The idea of InSights was quite programmatic. We all have a routine in our days that we go through mentally and physically, but then, there are those moments of "Aha" -- insights wherein problems become clearer, solutions appear to mind, and good decisions can be made. I wanted to depict that process musically, initially those brief moments of insight. But then, I wondered, "What would happen if we were in a state of insightful awareness for an extended period of time?" The extended ending is an imaginal state, wherein I tried to depict this musically. D'Arcy McGee (horn) and Loretta Switt (Bb clarinet) did a beautiful job! This performance is at tempo 2/3 slower than originally conceived! Feel free to contact me if you'd like the score.

A Lover's Quarrel - Solo Cello Suite in Three movements (Lento)   (8:01)      Cello - studio performance

Now that you have heard the Lento version (in studio) above, why not listen to the live performance (below) which began with an Allegro interpretation?

A Lover's Quarrel - Solo Cello Suite, first movement "Uncompromising" (Allegro)   (2:03)      violincello - live performance
A Lover's Quarrel - Solo Cello Suite, second movement "Contemplating" (Lento)   (2:51)      violincello - live performance
A Lover's Quarrel - Solo Cello Suite, third movement "Reconciling" (Sarabande)   (1:40)      violincello - live performance

The three movement cello suite is designed to explore facets of the cello and three very different emotional states. The programmatic piece is a drama set around a relationship in a moment of conflict. The first movement "uncompromising" tells the story of a moment when one is entrenched in one's position; "contemplating," the second movement, is a relaxing of one's position, a rethinking of what one has done to engender this discomfit, and a wish to seek an end to the conflict. The third movement "reconciliation" is meant to be a Spanish-style dance with a flamenco lilt to it. I tried to explore and utilize the harmonic power of the cello rather than only one melody line. This piece toured the East Coast a few times. I thank Jeremy Findley for his wonderful performance--both the live version at the University of Toronto, and the later studio recording, (the Lento version)

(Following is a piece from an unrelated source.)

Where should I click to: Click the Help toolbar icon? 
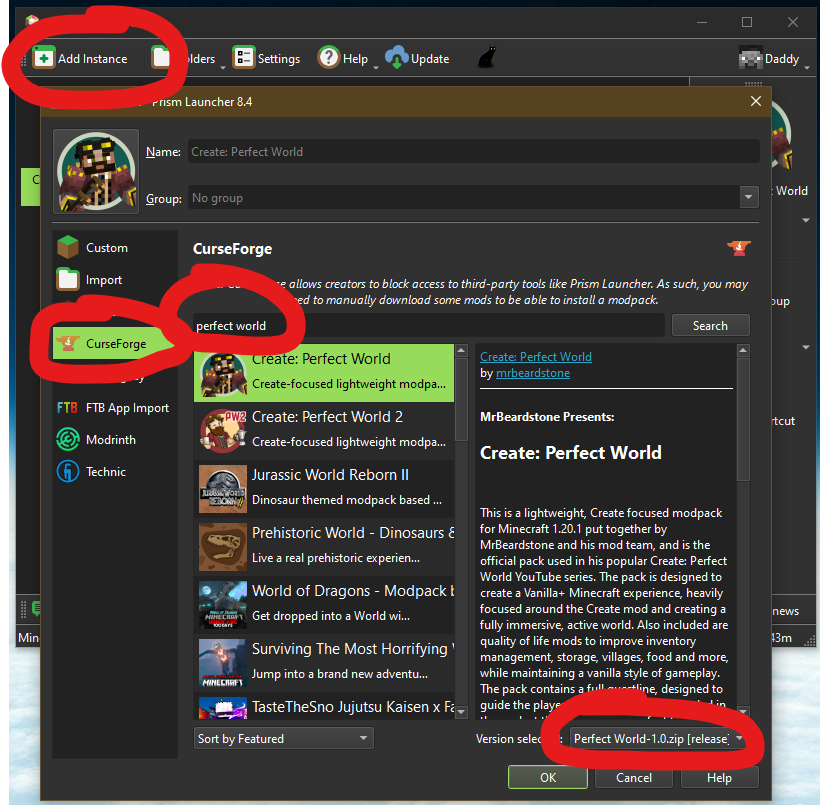[x=329, y=58]
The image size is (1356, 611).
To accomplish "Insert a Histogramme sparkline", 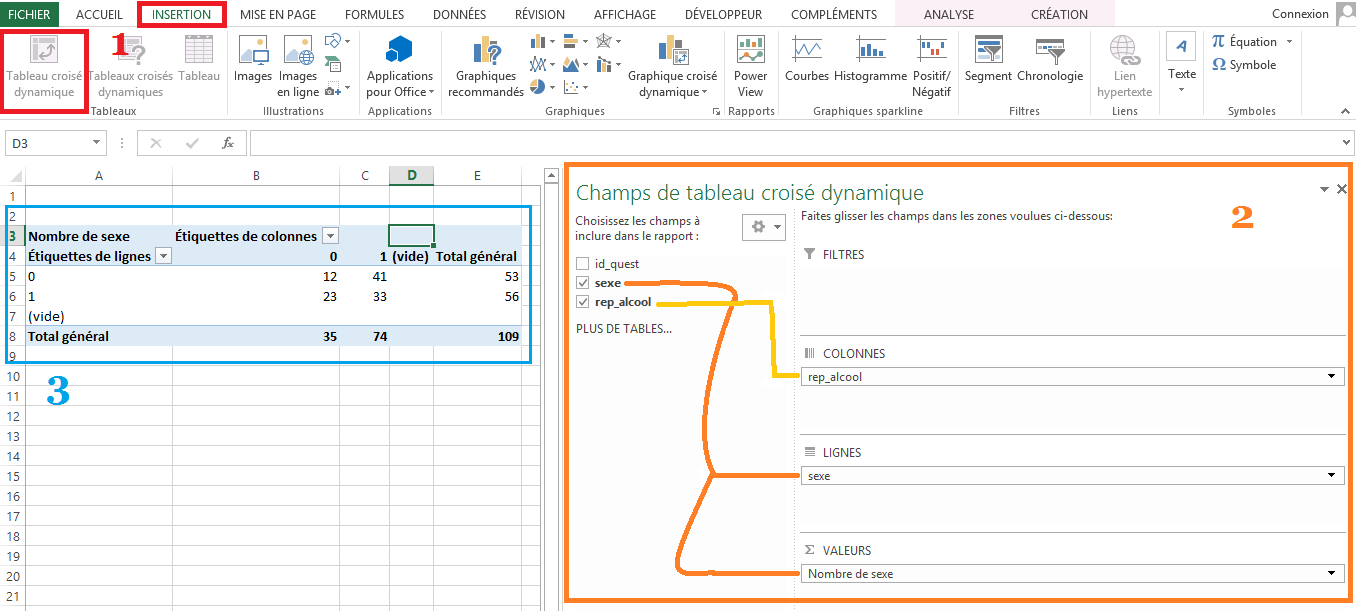I will pos(870,62).
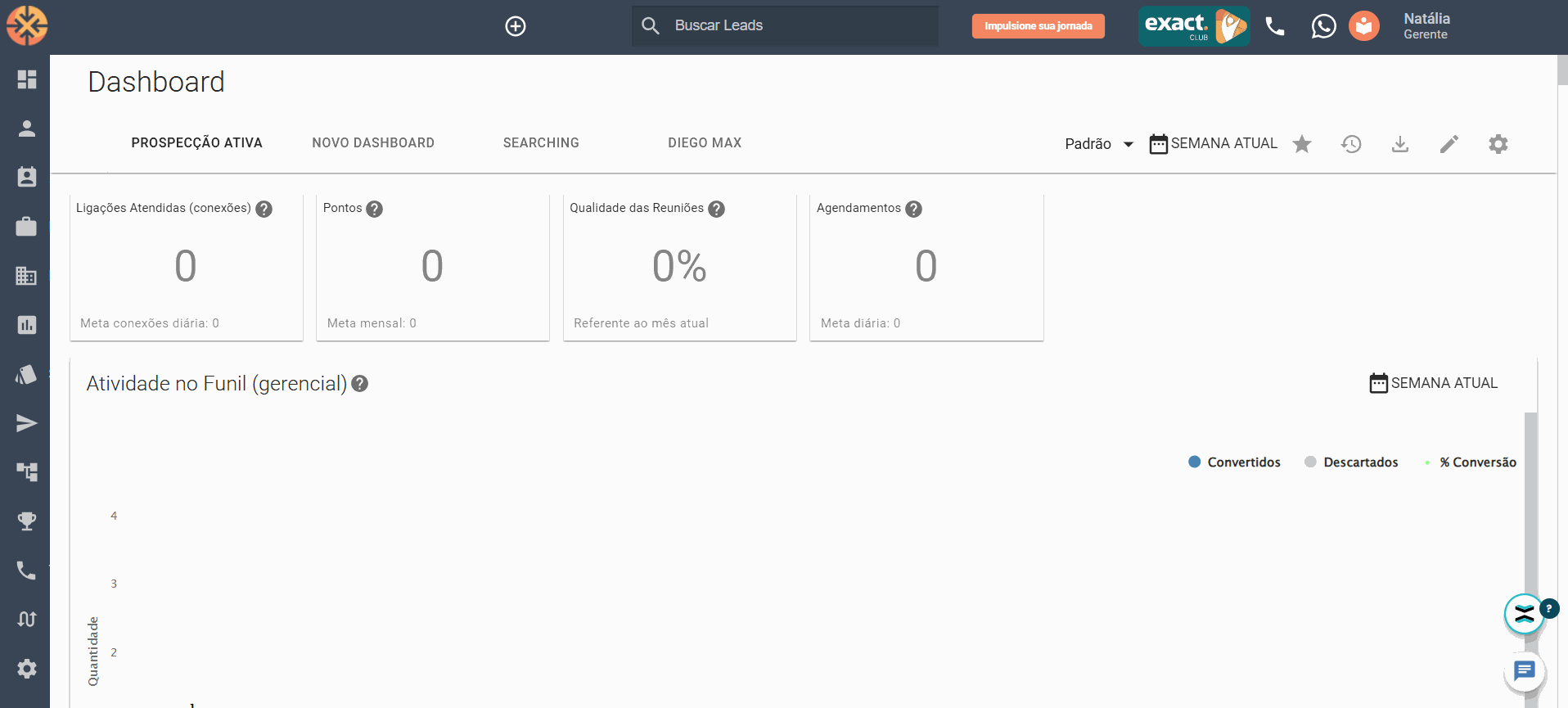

Before and After January 17, 1991: 1st Movement, "The Propaganda Before"   (3:12)      contrabassoon, basson, marimba, percussion & effects
Before and After January 17, 1991: 2nd Movement, "The War After"   (2:47)      contrabassoon, basson, marimba, percussion & effects

The opening of "The Propaganda Before" features the contrabassoon and cymbals before I'd heard Tibetan Buddhist ritual music. It's rather similar in its pronouncement to the ritual sonic evocations. This programmatic piece involves visualizing the rationale for war, expressed initially through media, to gain the public's confidence. Subsequently, the drama of war is heard in the second movement,"The War After." Though we collectively witnessed the war on Television, the dramatic play-by-play on CNN seemed to belie the fact that people's lives were being upended. As someone committed to peaceful conflict-resolution, who believes listening can heal trauma, it is difficult to reconcile my appreciation for the drama and cultural politics, which I get, but abhore. This piece was initially an "anti-war" piece as an historical statement, but now I think it applies more widely, and is about the need for conflict resolution, diplomacy, and compromise where possible. The title suggests that both conflict and resolution require voices of interested and interceding partners, who may together arrive at a compromise that is sensical for all.